Oil companies "have 9,000 permits to drill. They're not drilling. Why aren't they drilling? Because they make more money not producing more oil," Biden said in comments at the Port of Los Angeles hours after the government released a devastating inflation report reflecting soaring energy prices.

And with the higher profits, "they're buying back their own stock, which should be taxed quite frankly. Buying back their own stock and making no new investments."

After a dreadful 2020 amid Covid-19 lockdowns that devastated petroleum demand, oil companies returned to profitability in 2021 and have continued to see earnings skyrocket this year.

ExxonMobil's first-quarter profits more than doubled to $5.5 billion, and revenues rose 52.4 percent to $87.7 billion.

The petroleum giant also increased spending on share buybacks by $20 billion, and while it has planned to increase capital spending in 2022, Exxon ruled out additional investment.

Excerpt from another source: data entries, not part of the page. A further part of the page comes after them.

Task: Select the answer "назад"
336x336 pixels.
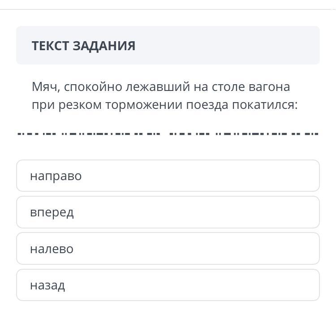Action: [x=168, y=285]
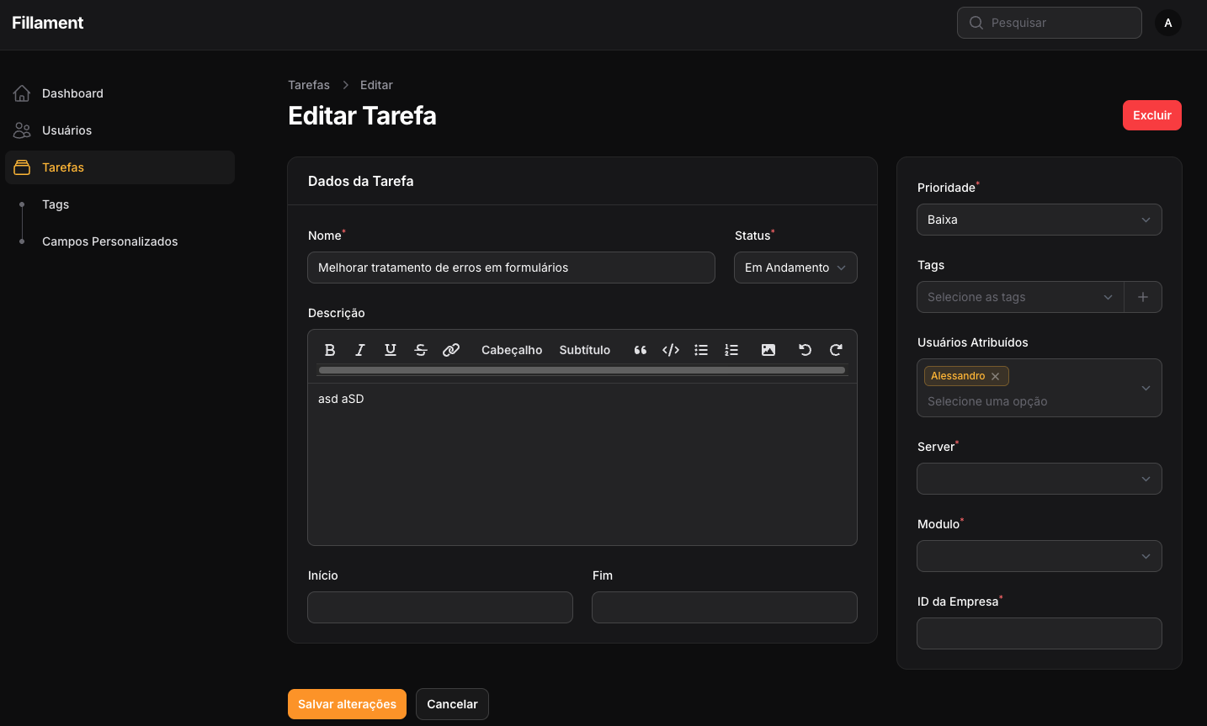The width and height of the screenshot is (1207, 726).
Task: Expand the Prioridade dropdown
Action: (x=1039, y=220)
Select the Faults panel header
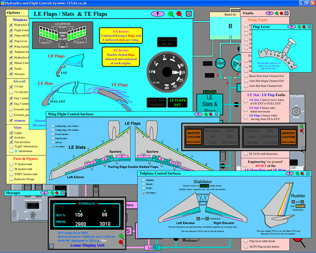The height and width of the screenshot is (253, 316). 248,13
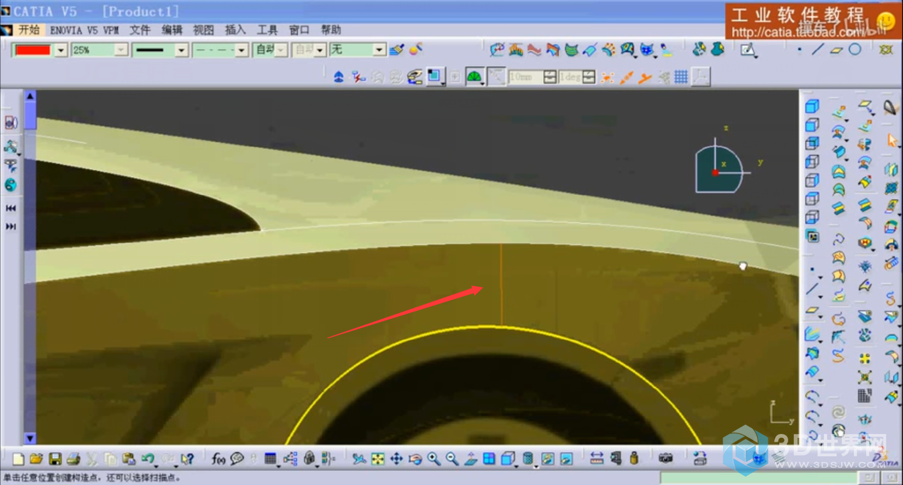This screenshot has width=903, height=485.
Task: Click the Open folder icon
Action: tap(36, 458)
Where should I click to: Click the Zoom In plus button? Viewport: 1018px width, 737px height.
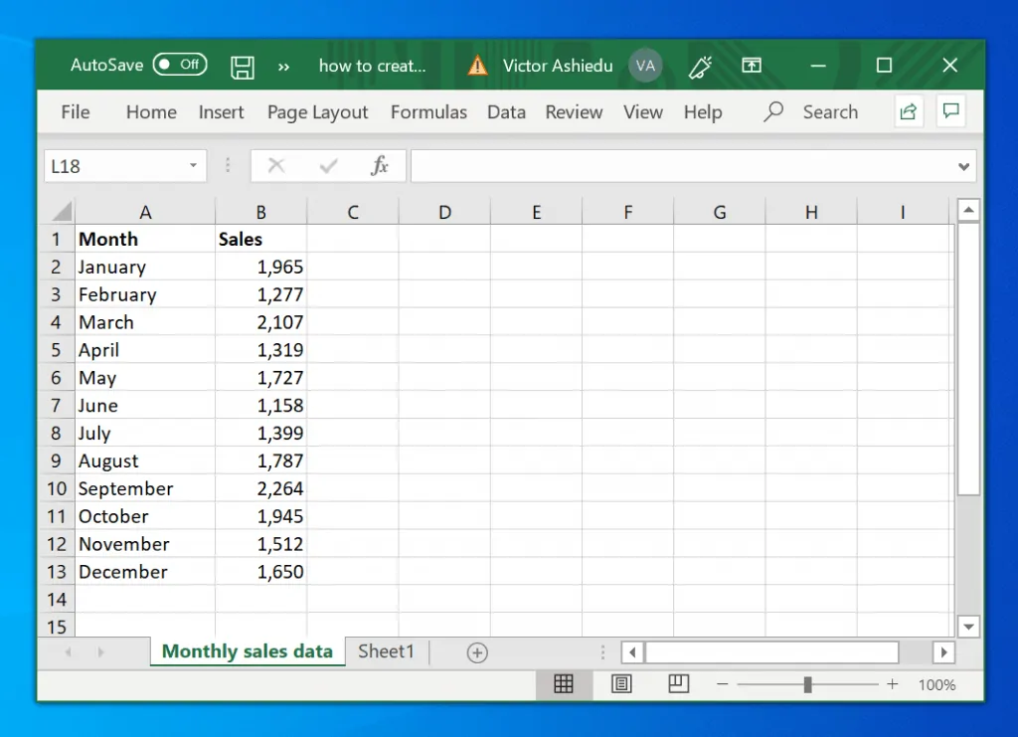tap(892, 684)
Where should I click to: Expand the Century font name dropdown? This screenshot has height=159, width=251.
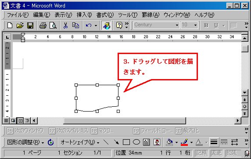tap(177, 25)
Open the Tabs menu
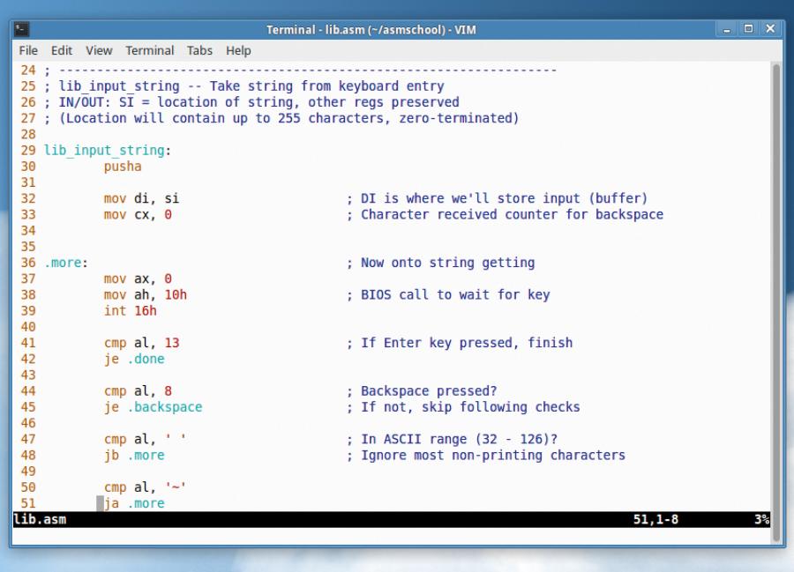Image resolution: width=794 pixels, height=572 pixels. [199, 50]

READ MORE: Oil giants Exxon, Chevron increase spendings amid Ukraine crisis

Skyrocketing gas prices

Biden, whose popularity has plummeted in the face of the highest inflation in four decades and sky-high gas prices.

Government data released Friday showed the consumer price index jumped 8.6 percent compared to May 2021, up from 8.3 percent in the 12 months ending in April and topping what most economists thought was the peak in March.

Energy has soared 34.6 percent over the past year, and fuel oil costs more than doubled, jumping 106.7 percent, the largest increase in the history of CPI, which dates to 1935.

Oil prices have mostly lingered above $100 a barrel after spiking to around $130 a barrel in early March shortly after the Russian attacks on Ukraine. American drivers are facing new record gas prices daily, with the national average hitting $4.99 a gallon on Friday, according to AAA.